=== Section Start ===

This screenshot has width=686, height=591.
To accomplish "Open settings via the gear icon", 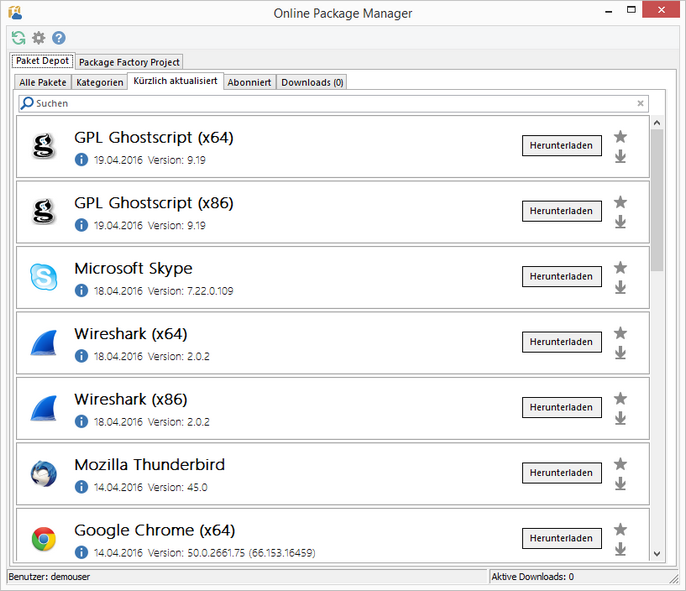I will tap(39, 38).
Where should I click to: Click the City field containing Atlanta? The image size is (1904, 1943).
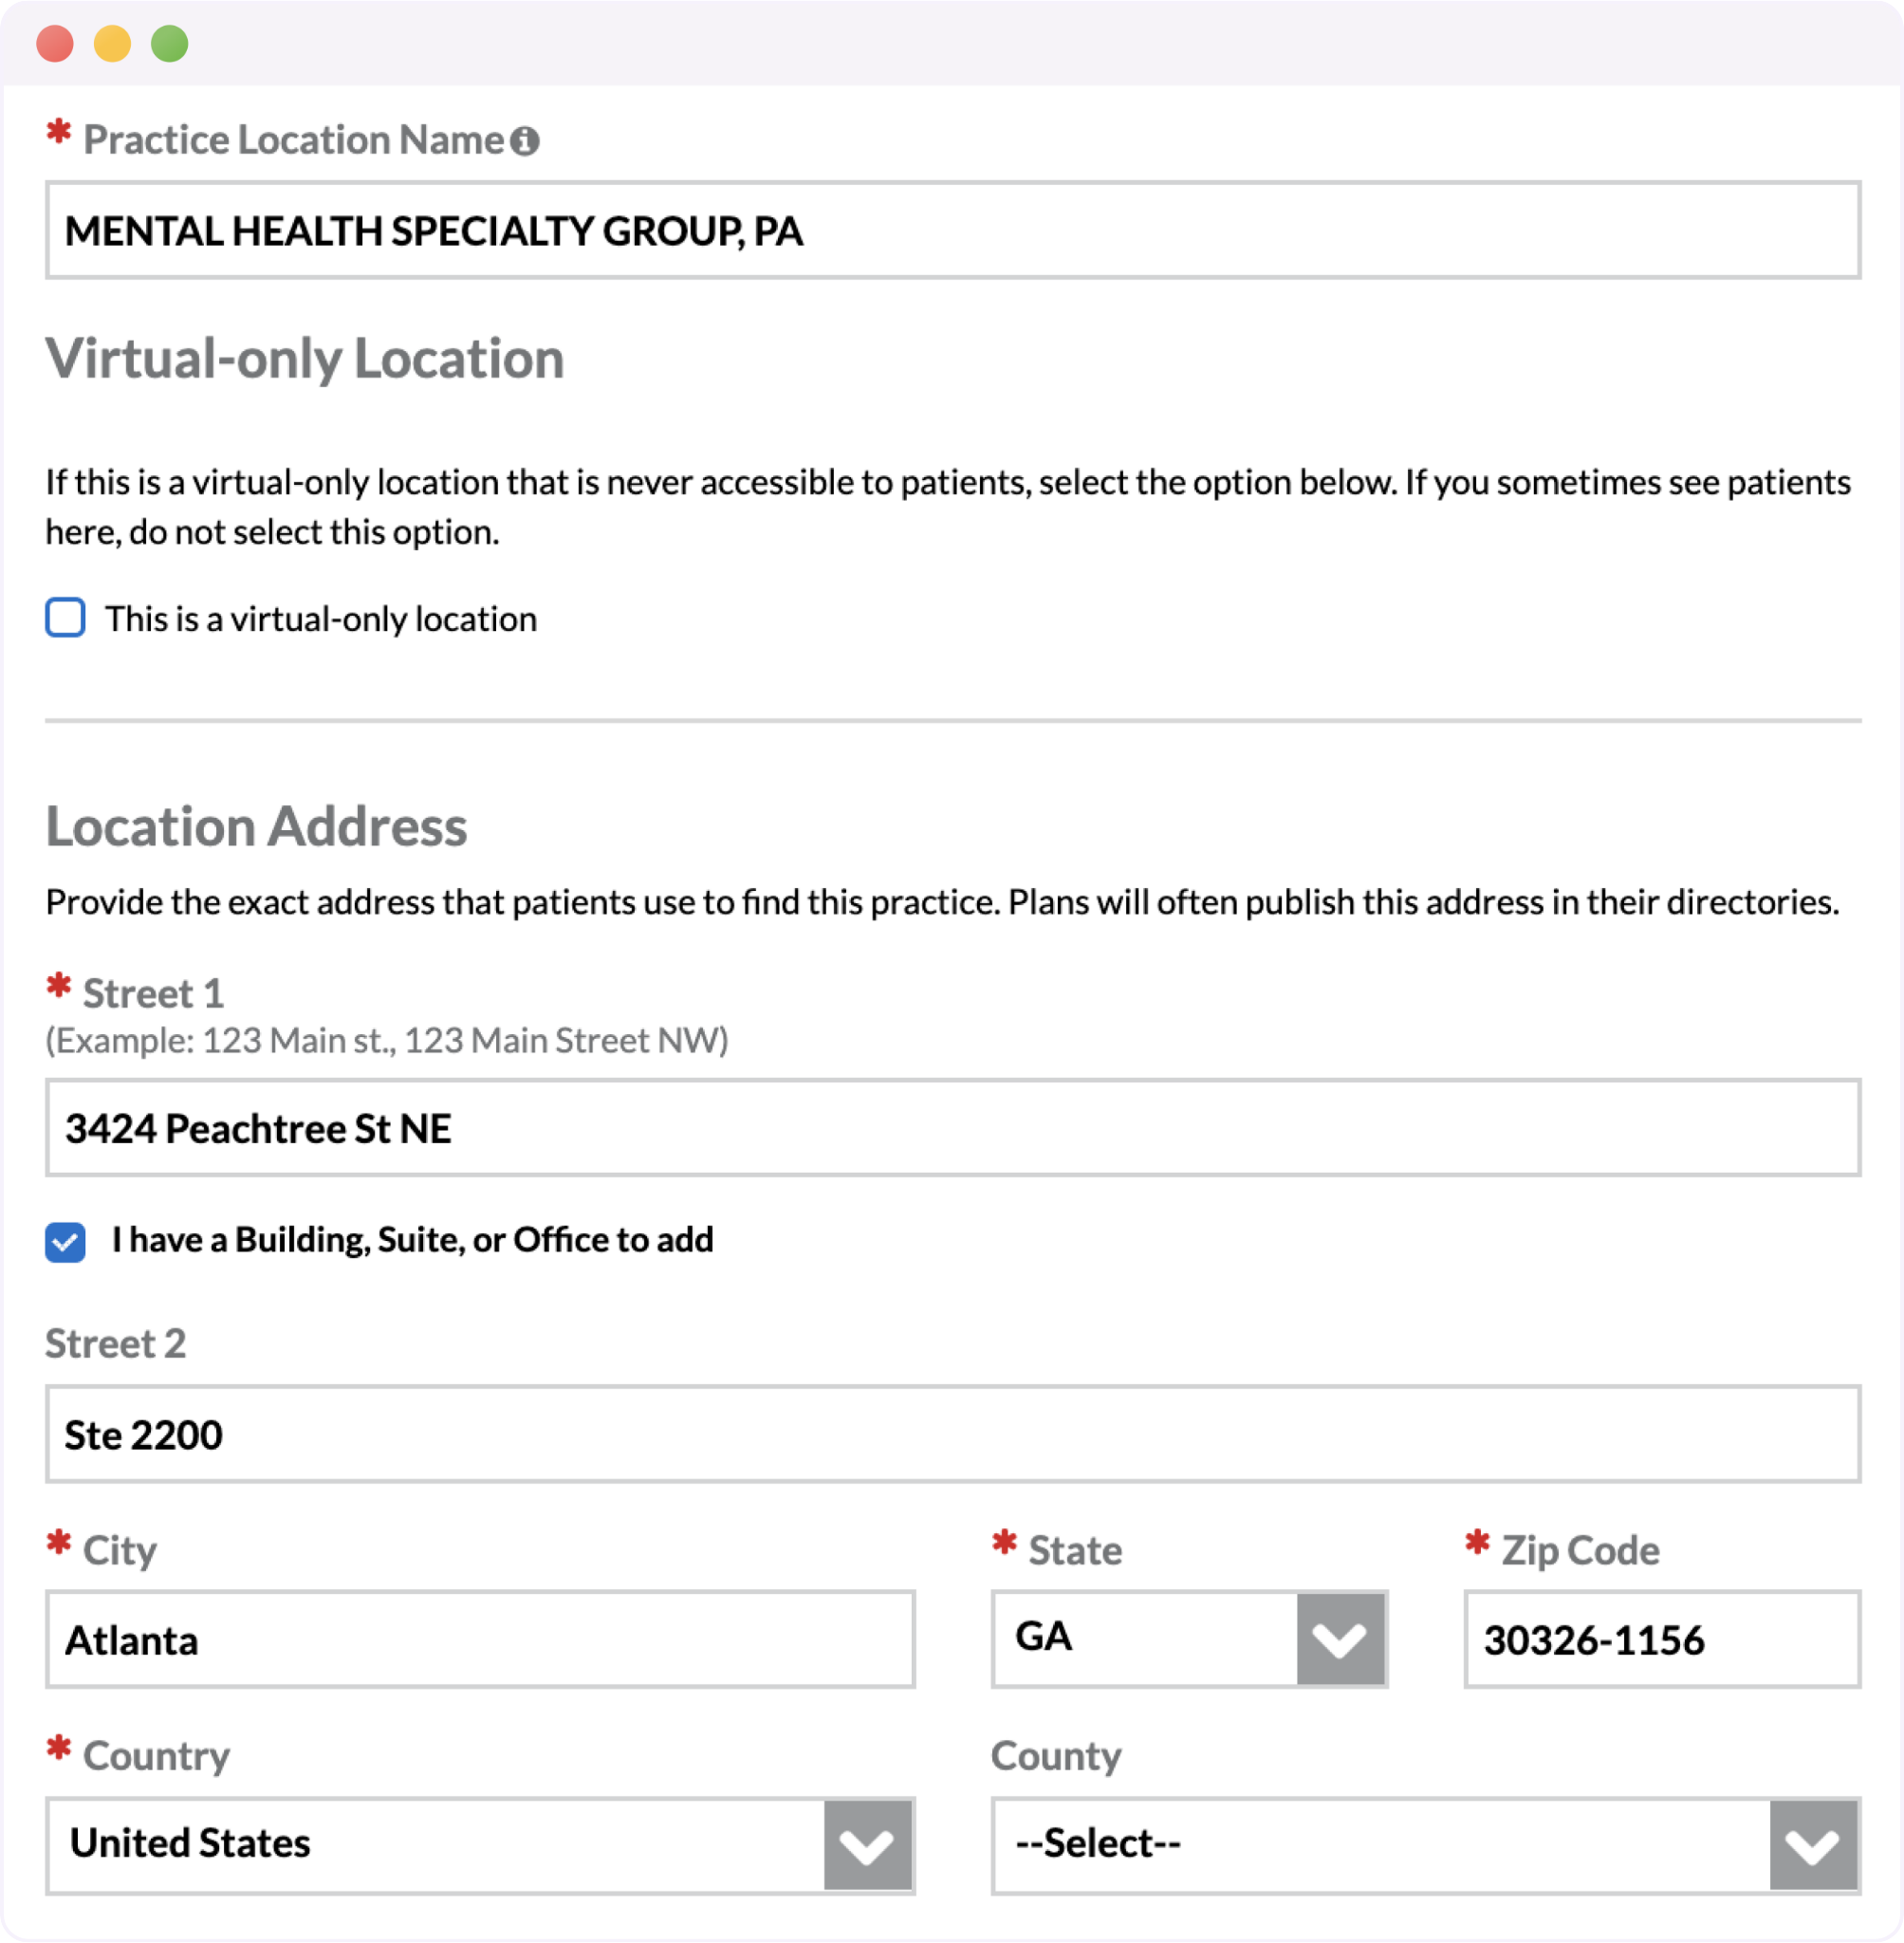pos(480,1639)
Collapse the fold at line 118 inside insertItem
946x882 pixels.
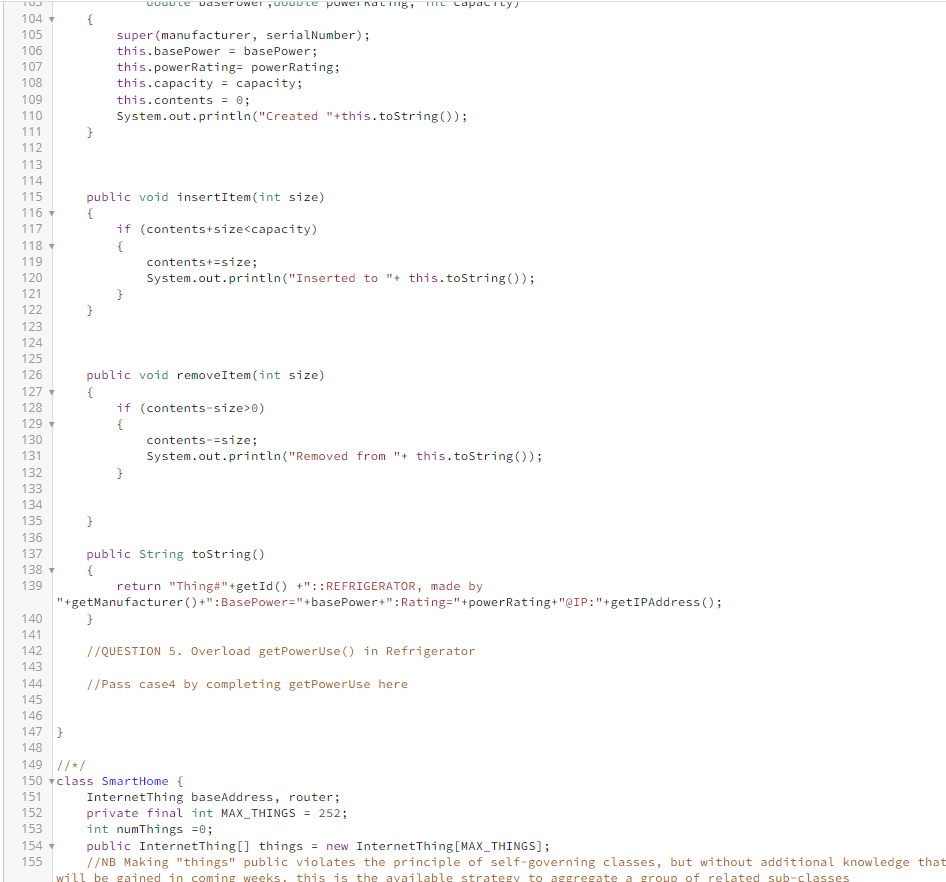click(51, 245)
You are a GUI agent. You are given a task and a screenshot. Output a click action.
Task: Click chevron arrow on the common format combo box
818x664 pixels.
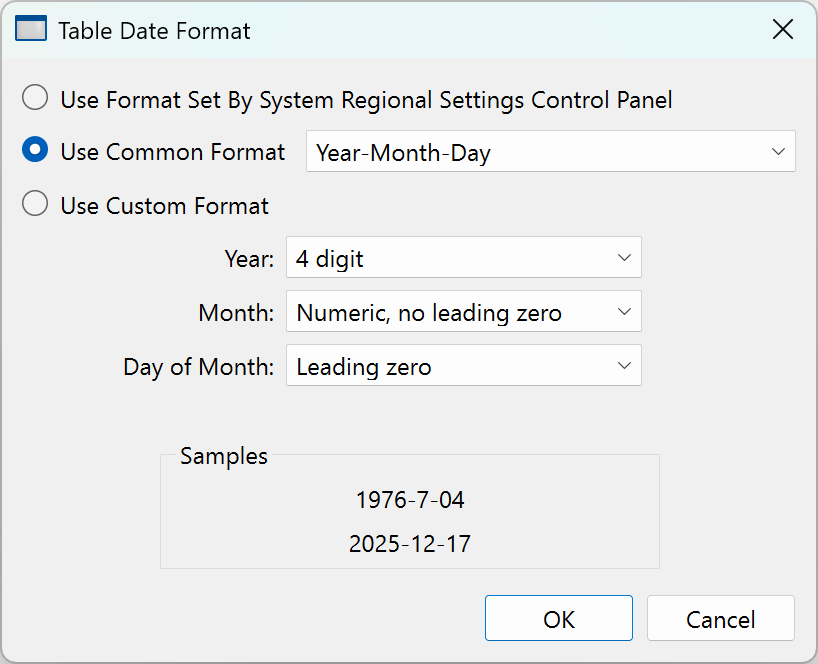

=== Section End ===

## ACTIVITY
Repeat verbatim the lines from the one with "Task: Click chevron" through the end of the listing above. Include both ends, add nothing, and exclude the pictures.

## RESPONSE BOX
Task: Click chevron arrow on the common format combo box
818x664 pixels.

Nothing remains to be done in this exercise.